Notable acquisitions by Sapan Studio include The Pot-au-Feu (also released as The Taste of Things), directed by Trần Anh Hùng and awarded at the 2023 Cannes Film Festival; Ghostlight, which premiered at the 2024 Sundance Film Festival; The Luckiest Man in America, acquired after its premiere at the 2024 Toronto International Film Festival; and The Baltimorons, directed by Jay Duplass, acquired following its 2025 premiere at South by Southwest.

== Other activities ==
Sapan owns the world's largest collection of antique lightning rods, a selection of which is on permanent display at the Franklin Institute in Philadelphia.
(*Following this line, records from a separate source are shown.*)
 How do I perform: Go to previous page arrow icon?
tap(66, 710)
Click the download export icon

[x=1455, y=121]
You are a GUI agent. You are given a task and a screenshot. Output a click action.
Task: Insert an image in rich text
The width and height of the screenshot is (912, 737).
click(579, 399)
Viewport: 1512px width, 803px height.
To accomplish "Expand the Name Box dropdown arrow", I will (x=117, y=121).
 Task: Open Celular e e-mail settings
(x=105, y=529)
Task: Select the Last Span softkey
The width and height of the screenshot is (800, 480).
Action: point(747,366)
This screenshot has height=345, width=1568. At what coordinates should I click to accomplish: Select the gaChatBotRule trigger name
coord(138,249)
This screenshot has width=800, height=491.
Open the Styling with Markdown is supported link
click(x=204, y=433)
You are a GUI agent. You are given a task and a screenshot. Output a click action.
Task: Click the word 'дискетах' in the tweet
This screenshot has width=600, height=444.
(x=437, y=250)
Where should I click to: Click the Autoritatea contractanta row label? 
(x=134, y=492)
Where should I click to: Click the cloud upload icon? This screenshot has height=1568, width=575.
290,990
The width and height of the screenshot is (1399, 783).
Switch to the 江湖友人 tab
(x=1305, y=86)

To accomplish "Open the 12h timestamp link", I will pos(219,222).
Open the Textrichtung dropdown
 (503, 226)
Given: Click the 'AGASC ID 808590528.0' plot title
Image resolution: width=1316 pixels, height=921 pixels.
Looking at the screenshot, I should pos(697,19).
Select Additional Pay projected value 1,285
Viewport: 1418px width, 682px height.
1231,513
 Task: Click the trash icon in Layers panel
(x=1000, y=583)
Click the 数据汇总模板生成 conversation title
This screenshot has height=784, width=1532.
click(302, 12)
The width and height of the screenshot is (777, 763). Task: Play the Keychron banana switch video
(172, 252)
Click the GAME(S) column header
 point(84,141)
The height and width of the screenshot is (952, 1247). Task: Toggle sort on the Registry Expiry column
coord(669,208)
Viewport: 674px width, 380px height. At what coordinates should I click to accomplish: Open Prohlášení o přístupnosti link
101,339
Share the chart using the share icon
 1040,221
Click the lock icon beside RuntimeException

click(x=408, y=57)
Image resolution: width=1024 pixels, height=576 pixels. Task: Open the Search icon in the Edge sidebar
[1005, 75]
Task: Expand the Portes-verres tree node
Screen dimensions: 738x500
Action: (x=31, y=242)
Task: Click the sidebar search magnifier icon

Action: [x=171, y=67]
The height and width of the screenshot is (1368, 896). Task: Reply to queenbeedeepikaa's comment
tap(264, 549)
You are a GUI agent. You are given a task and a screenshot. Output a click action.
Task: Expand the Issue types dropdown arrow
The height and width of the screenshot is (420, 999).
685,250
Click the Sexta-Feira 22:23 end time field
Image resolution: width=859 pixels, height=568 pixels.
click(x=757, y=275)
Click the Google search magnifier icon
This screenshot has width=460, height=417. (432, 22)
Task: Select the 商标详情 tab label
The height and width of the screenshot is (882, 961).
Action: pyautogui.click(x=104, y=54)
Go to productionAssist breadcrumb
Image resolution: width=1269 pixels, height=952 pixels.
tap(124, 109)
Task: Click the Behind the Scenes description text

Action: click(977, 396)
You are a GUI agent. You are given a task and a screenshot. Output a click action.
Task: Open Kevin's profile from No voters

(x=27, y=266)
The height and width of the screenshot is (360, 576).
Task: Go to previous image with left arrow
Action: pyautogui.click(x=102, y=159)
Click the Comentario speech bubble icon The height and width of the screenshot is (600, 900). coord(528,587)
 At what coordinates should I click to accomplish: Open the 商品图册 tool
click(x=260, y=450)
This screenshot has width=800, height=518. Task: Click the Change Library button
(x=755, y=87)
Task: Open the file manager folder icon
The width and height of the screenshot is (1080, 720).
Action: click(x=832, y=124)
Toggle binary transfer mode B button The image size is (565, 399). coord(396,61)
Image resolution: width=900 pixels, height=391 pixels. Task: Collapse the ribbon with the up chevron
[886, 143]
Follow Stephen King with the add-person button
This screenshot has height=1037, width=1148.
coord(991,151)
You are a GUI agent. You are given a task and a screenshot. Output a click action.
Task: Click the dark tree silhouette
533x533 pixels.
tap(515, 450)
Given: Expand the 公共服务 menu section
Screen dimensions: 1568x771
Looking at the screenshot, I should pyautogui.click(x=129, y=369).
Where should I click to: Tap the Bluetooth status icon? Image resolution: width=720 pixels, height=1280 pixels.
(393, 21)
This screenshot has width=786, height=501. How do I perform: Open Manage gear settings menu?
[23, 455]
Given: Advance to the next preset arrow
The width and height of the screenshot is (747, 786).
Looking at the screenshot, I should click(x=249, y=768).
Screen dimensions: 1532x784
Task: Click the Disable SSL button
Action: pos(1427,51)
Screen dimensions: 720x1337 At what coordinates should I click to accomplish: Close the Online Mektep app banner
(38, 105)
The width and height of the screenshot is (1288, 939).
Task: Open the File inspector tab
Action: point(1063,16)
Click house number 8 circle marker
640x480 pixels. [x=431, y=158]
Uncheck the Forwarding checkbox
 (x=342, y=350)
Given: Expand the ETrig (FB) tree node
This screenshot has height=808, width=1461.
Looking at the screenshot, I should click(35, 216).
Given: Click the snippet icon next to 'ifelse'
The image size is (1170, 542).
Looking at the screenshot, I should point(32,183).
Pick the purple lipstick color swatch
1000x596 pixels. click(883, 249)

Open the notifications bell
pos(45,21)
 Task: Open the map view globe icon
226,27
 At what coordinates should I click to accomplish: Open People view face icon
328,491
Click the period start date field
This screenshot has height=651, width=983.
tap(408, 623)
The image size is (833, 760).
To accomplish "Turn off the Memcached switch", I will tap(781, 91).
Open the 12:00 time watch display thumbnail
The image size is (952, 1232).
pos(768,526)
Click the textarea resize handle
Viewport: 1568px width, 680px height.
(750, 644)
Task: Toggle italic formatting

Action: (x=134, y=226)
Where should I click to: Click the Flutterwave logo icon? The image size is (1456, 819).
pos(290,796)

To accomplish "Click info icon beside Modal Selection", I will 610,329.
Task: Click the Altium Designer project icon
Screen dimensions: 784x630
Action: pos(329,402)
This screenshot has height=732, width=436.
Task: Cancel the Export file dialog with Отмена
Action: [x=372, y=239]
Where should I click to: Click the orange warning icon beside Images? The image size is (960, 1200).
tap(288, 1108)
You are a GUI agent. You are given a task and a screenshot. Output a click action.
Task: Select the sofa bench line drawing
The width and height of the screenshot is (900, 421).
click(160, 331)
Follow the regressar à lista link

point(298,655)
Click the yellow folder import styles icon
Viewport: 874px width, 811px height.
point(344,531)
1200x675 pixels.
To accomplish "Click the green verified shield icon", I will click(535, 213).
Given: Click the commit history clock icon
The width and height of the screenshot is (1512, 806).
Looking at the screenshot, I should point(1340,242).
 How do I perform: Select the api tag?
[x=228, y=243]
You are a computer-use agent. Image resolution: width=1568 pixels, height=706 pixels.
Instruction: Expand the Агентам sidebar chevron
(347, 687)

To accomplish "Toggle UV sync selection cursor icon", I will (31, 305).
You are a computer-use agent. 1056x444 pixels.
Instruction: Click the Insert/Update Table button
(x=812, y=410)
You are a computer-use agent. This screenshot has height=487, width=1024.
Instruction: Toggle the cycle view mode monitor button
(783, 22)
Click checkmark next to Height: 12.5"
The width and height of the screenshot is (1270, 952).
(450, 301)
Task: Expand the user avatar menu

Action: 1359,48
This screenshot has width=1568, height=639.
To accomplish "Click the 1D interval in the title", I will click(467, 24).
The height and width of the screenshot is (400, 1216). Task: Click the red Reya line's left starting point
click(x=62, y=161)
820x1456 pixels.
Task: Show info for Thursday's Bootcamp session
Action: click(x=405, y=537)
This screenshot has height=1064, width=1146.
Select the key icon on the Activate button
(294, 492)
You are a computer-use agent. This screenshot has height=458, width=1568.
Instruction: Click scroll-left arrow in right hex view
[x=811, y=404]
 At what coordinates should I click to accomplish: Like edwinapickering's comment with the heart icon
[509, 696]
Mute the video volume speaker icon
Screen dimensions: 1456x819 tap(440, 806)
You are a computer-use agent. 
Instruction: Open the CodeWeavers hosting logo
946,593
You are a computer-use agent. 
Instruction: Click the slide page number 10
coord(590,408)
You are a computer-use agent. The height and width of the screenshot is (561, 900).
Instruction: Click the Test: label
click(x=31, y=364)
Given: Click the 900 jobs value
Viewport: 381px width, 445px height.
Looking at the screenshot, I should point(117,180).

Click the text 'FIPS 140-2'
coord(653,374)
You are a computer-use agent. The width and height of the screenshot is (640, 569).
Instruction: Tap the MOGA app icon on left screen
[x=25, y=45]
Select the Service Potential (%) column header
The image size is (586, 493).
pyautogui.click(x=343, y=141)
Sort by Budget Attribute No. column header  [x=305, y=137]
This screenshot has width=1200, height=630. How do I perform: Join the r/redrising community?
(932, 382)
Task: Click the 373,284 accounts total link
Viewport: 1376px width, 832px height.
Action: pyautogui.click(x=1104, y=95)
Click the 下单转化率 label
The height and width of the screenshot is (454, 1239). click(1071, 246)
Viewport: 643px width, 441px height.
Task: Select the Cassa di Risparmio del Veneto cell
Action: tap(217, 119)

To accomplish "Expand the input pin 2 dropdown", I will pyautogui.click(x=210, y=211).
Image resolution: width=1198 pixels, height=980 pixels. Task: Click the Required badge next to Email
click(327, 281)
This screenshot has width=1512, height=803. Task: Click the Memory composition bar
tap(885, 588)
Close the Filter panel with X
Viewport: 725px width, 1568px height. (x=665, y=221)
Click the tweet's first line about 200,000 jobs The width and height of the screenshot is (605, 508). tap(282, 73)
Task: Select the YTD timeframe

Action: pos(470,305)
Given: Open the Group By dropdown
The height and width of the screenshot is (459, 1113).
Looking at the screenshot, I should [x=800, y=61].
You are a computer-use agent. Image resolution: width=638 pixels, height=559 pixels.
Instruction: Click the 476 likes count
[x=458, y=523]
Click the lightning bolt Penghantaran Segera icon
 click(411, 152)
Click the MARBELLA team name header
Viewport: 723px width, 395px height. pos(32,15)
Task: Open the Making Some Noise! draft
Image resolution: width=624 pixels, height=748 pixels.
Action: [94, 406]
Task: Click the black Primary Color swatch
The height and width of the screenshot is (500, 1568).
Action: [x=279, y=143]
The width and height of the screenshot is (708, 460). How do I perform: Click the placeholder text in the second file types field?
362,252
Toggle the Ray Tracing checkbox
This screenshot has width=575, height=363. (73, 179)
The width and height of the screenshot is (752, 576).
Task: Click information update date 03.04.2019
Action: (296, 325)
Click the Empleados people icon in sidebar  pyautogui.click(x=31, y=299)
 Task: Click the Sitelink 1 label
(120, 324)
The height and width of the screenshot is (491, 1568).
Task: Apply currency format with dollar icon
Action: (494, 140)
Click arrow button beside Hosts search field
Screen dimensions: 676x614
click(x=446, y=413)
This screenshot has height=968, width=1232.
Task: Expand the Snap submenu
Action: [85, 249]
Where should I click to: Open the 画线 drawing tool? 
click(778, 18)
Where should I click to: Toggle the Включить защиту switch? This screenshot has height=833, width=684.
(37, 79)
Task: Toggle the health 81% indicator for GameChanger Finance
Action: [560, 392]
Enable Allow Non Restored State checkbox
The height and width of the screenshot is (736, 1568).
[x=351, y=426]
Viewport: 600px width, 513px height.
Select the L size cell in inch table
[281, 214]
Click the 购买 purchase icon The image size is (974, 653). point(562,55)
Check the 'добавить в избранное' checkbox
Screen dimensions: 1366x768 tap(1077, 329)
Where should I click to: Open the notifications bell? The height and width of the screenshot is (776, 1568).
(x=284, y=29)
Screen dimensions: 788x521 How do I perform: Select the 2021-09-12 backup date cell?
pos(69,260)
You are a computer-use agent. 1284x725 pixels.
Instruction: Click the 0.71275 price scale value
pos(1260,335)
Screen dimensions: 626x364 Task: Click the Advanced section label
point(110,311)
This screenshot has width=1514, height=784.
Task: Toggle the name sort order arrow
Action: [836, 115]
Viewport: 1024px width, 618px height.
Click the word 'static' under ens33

Partnering with the Museum of the Moving Image in Queens, NY, Sapan launched Marvels of Media in May 2022 with an exhibition, awards ceremony, and festival celebrating autistic media-makers. For its inaugural year, more than 3,000 entries were received from 117 countries. In September 2022, Sapan became an “Executive in Residence” at Columbia University’s Graduate Business School.

=== Theater ===
Sapan has purchased and operated the Greenport Theatre in Greenport, NY on the north fork of Long Island since 2004. He renovated the theatre to restore and protect its 1939 architectural components. It is home to the Manhattan Film Institute's North Fork Summer Workshop. It also features the North Fork Television Festival for independent television content.

=== Books ===
Sapan is the author of The Big Picture: America in Panorama (Princeton Architectural Press), a collection of 20th century panoramic photographs. In 2022, Sapan wrote and published a book, Third Act: Reinventing Your Next Chapter, focusing on celebrities who reach retirement age. The book profiles 60 people such as Gloria Steinem, Cong.James Clyburn, Jane Fonda, Rita Moreno, Robert Redford, Norman Lear and Alan Alda. In August 2023, Sapan published a poetry collection, Rx, through Red Hen Press.

In 2023, Sapan founded the Riverwriters’ Retreat at his cabin in Milford, Pennsylvania, offering residencies for emerging poets in partnership with the KGB Bar & Lit Club. The retreat’s first cohort of six poets participated in fall 2023, with a concluding reading held at KGB Bar in March 2024.

== Personal life ==
Sapan is married to Ann Foley, a former television executive at Showtime. The family resides in Manhattan’s Upper West Side.